Excerto selecionado ::
****

3. O despacho de reversão observa as exigências de fundamentação (formal), que não são rígidas, no quadro previsto nos artigos 23.º, n.º 4 e 77.º da LGT, quando dá a conhecer as razões factuais e jurídicas que estão na sua origem, de modo a permitir ao interessado aceitar o acto ou reagir através dos meios legais ao seu dispor, sem, contudo, impor que do mesmo constem os factos concretos nos quais a Administração Tributária fundamenta a alegação relativa ao exercício efectivo das funções do gerente revertido e aos demais pressupostos.

Aditamento:
1
Decisão Texto Integral:Acordam, em conferência, os Juízes que constituem a 1.ª Subsecção do Contencioso Tributário do Tribunal Central Administrativo Sul:

I - RELATÓRIO

1. A Fazenda Pública veio recorrer da sentença proferida no Tribunal Tributário de Lisboa que julgou procedente a oposição à execução fiscal (PEF) n.º 33012….. instaurada no Serviço de Finanças (SF) de Lisboa-4, deduzida por P......, para cobrança coerciva de dívida proveniente de dívidas de IRC, relativa ao ano de 2009, e IVA dos meses de agosto e setembro de 2013, das quais foi devedora originária “M......, S.A.”, no valor de €18.979,51.

2. A Recorrente apresentou as suas alegações de recurso, formulando as seguintes conclusões:

«I - Visa o presente recurso reagir contra a douta decisão que julgou procedente a oposição judicial, intentada por P......, já devidamente identificado nos autos e que, em consequência, ordenou a extinção do PEF n.° 3301…… e apensos quanto ao Oponente. Entende a Fazenda Pública que mal esteve o Tribunal a quo na douta sentença proferida porquanto, tendo sido alegado pelo oponente/Recorrido que a AT não alegou nem provou o exercício da gerência de facto por parte do Oponente, não cumprindo assim o dever de fundamentação exigível, afigura-se que o acolhimento desta tese pelo Tribunal a quo vai contra o direito constituído e contra a melhor jurisprudência dos nossos tribunais superiores. Ao perfilhar aquela tese, a sentença ora recorrida ostenta não só um manifesto erro de julgamento de direito, como também se afigura nula por conhecer de matéria que não lhe é lícita conhecer; não devendo subsistir na ordem jurídica por não ser congruente com os elementos constantes dos autos, impondo-se, salvo melhor opinião, a revogação/anulação da sentença recorrida

II - A sentença prolatada pelo Tribunal a quo enferma de nulidade por excesso de pronúncia na medida em que refere que a Administração Fiscal deveria ter "apurado e demonstrado a administração de facto do Oponente”, o que, não ocorrendo, ”impõe-se concluir pela ilegitimidade do Oponente para a execução fiscal”.

****

Registos de dados ::
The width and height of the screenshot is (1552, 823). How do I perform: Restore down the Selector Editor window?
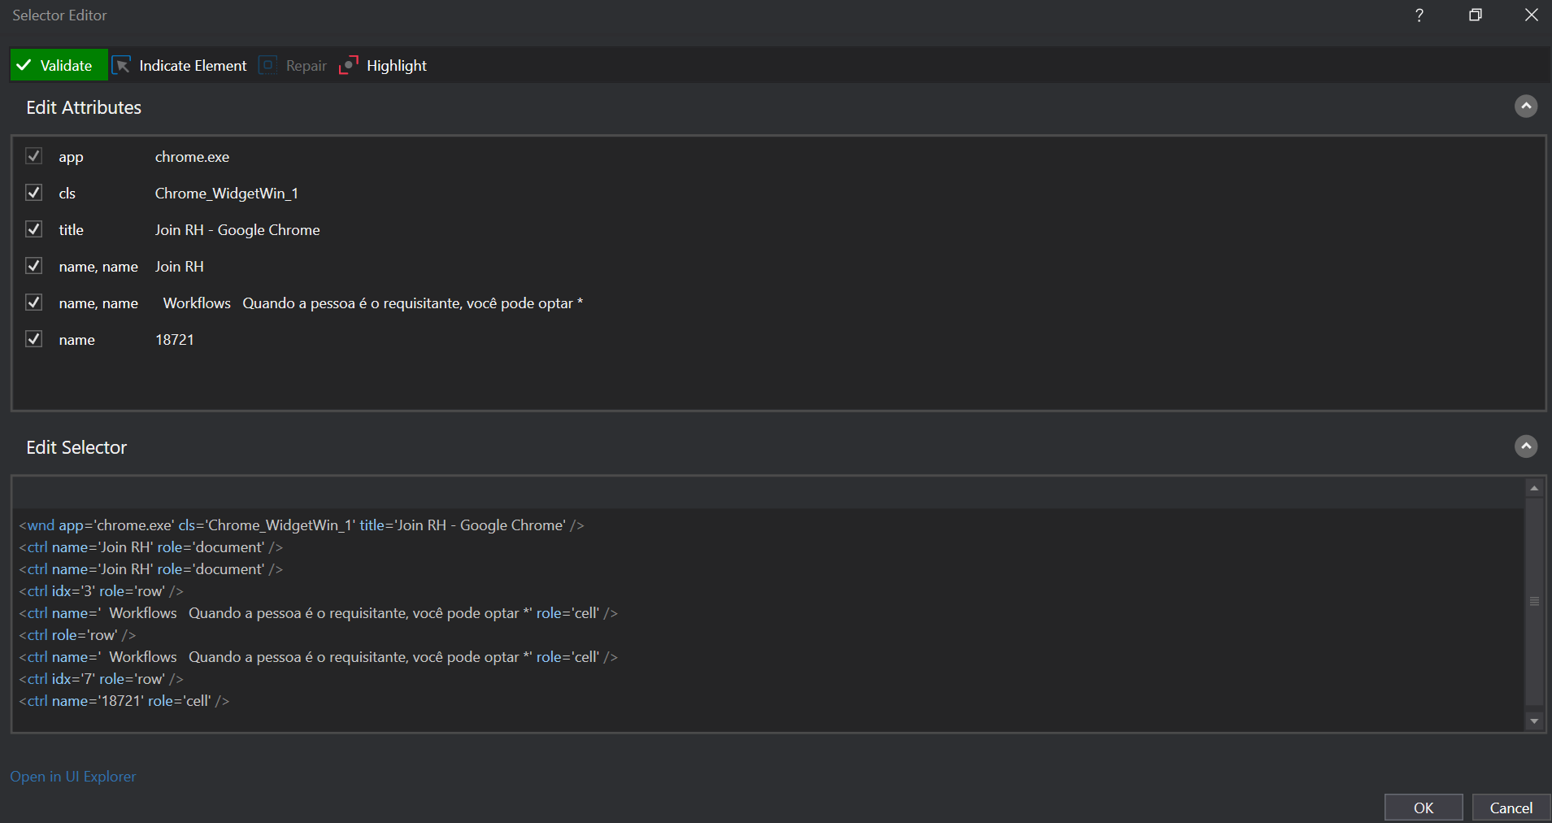point(1475,15)
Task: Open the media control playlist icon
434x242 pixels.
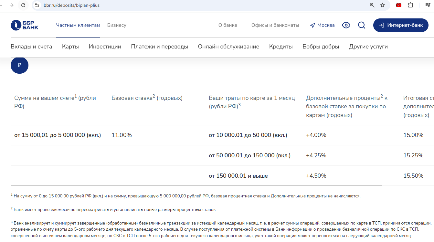Action: point(428,5)
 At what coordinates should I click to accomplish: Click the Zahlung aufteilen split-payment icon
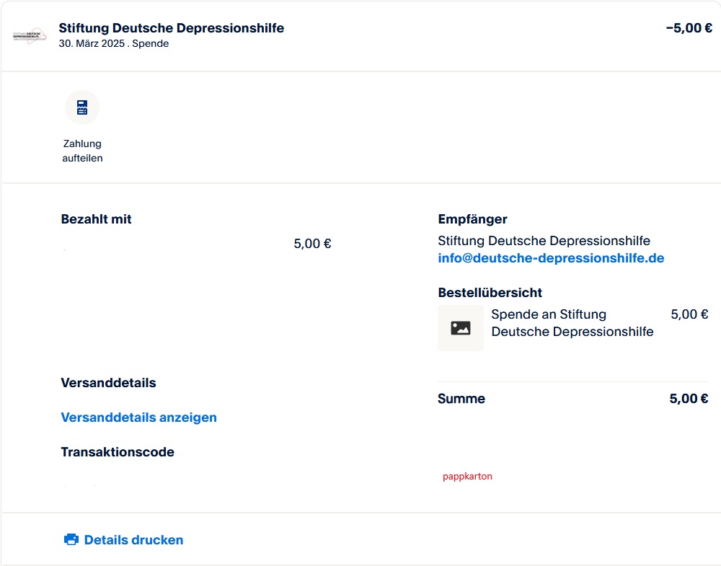click(x=82, y=107)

****

O que se pede ::
Escreva a continuação do acórdão sobre a oposição à execução fiscal, começando logo após a última frase apresentada.

Resultado ::
III - Como dispõe o artigo 125.°, n.° 1, do Código de Procedimento e de Processo Tributário, é nula a sentença quando ocorra "a falta de pronúncia sobre questões que o juiz deva apreciar ou a pronúncia sobre questões que não deva conhecer”. Ora, não tendo o Oponente na fase de articulados negado a gerência/administração de facto, mas tão somente a falta de fundamentação formal do despacho de reversão, não podia o Tribunal a quo exigir o apuramento e a demonstração daquela por parte da Administração Fiscal.

IV - Assim, os termos em que a sentença ora recorrida foi elaborada ostentam uma nulidade que ora se argui e que impõe a sua substituição por outra sentença que, expurgada de tal nulidade, venha a conhecer das questões que podem e devem ser conhecidas pelo Tribunal a quo.

V - Por outro lado, a Fazenda Pública não se conforma com a sentença recorrida porquanto a mesma acolhe um deficiente entendimento em matéria de requisitos de fundamentação do despacho de reversão.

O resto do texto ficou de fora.